The third week of July is chosen because, by then, cygnets are old enough to have leg rings fitted. Not yet able to fly, they are easy to catch. Mothers, having shed their worn-out wing feathers, will be growing new ones. Flightless, they too can be caught, while angry fathers, defending their families, may attack the ‘uppers’. The number of cygnets recorded during the operation last year was 83, compared to 120 in 2014.
The word ‘upping’ may come from ‘hopping’; the catchers hop from brood to brood getting one-up on the swans.
The practice dates back to the 12th century. No medieval feast was complete without roasted swan. Cygnets, but not mature birds, could be eaten. John Rutty in his Essay towards a natural history of the county of Dublin’ (1772), remarked that swan flesh ‘is succulent, but tough and hard of digestion except when very young’. The French term ‘cygnet’ denoted a swan young enough to eat. Once the brown feathers of a youngster gave way to white ones towards the end of the year, the bird was no longer edible.
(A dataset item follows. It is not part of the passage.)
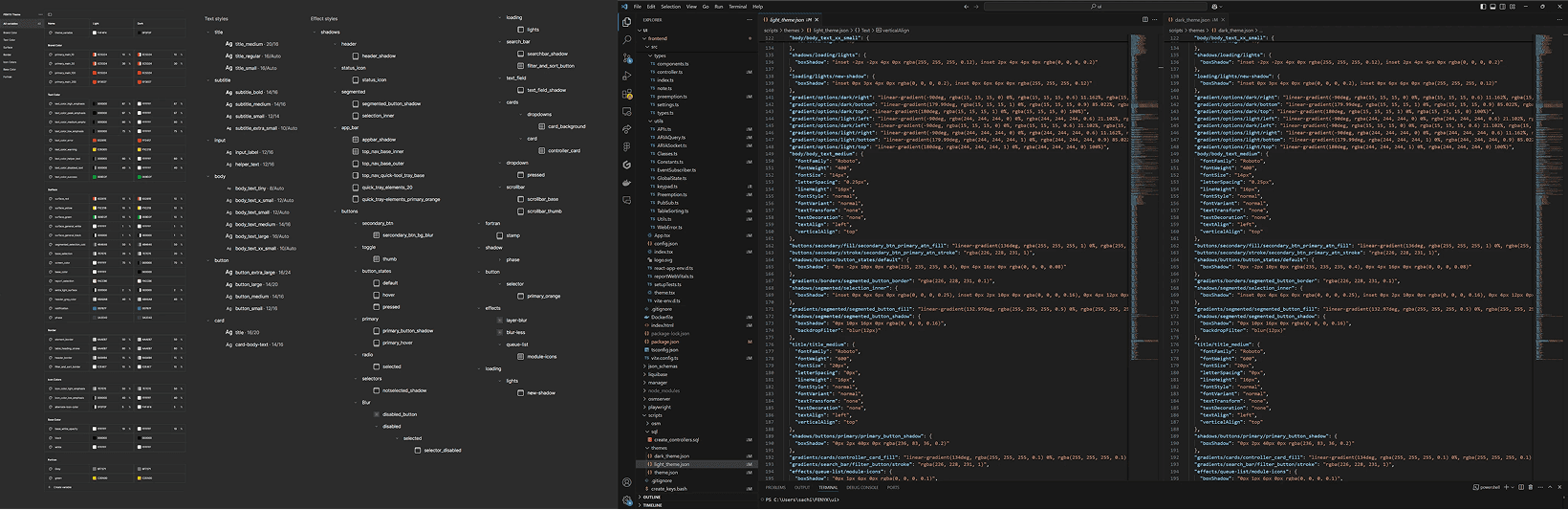The height and width of the screenshot is (510, 1568).
Task: Open the Source Control view
Action: pos(627,58)
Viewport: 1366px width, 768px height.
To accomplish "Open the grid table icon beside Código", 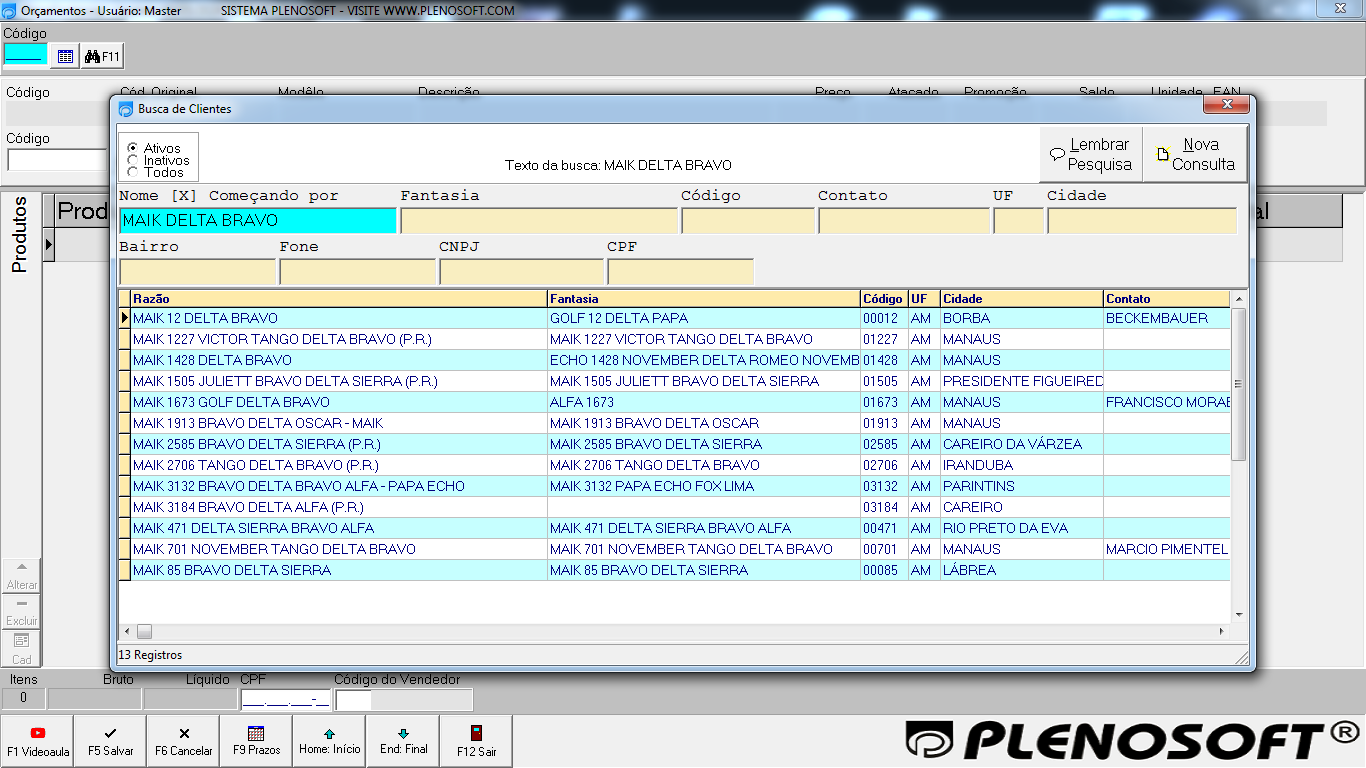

In most European countries, swans were shot or clubbed to death but a more sophisticated approach to harvesting them developed in England. There, cygnets were rounded up each autumn and the pinion joint of one wing removed, preventing the growth of the large flight feathers. The pinioned youngsters were released but, grounded for life, they would not wander far and could be caught relatively easily when required for the table. Prior to a major social event or celebration, birds would be recaptured, kept in watered pits and fattened with grain before slaughter.
Swans became livestock and flocks are still known as ‘herds’. For hundreds of years, seeing mute swans in flight, or hearing the mewing sound of their wing beats, would have been a rare experience.
N F Ticehurst, in his 1955 book, The Mute Swan in England, wrote that King Edgar gave the Abbots of Croyland rights over stray swans in their area in the year 966. By then, the taking of swans had become the prerogative of the monarch. Gerald of Wales, remembered for his unflattering remarks following visits to Ireland, referred to the swan as the ‘royal fowl’. The king or queen would reward favourite courtiers and monastic institutions by granting the rights to harvest swans. As the numbers of landowners allowed to take swans increased, determining the ownership of cygnets became an issue. Systems of ‘swan-marks’ were devised. Cygnets would have a logo branded on the bill, or nicks made in the webbing of their feet.
At the foundation of the Irish State in 1921, ownership of crown property here was transferred to the relevant minister. It’s often said that swans in Britain are the property of the monarch. This is not strictly true; the queen doesn’t actually own swans, but she has the right, at her discretion, to claim ownership of any one found in the realm. It’s an important qualification. Were she or our Minister for the Environment the owners of all swans, electricity and telephone companies could seek compensation from them for the damage caused by swans colliding with aerial cables.
Swan ‘upping’ was originally a cruel exploitation of birds. Now, its bird-ringing successors help to conserve swans. This year’s upping will continue until the boats reach Abingdon, Oxfordshire, on Friday.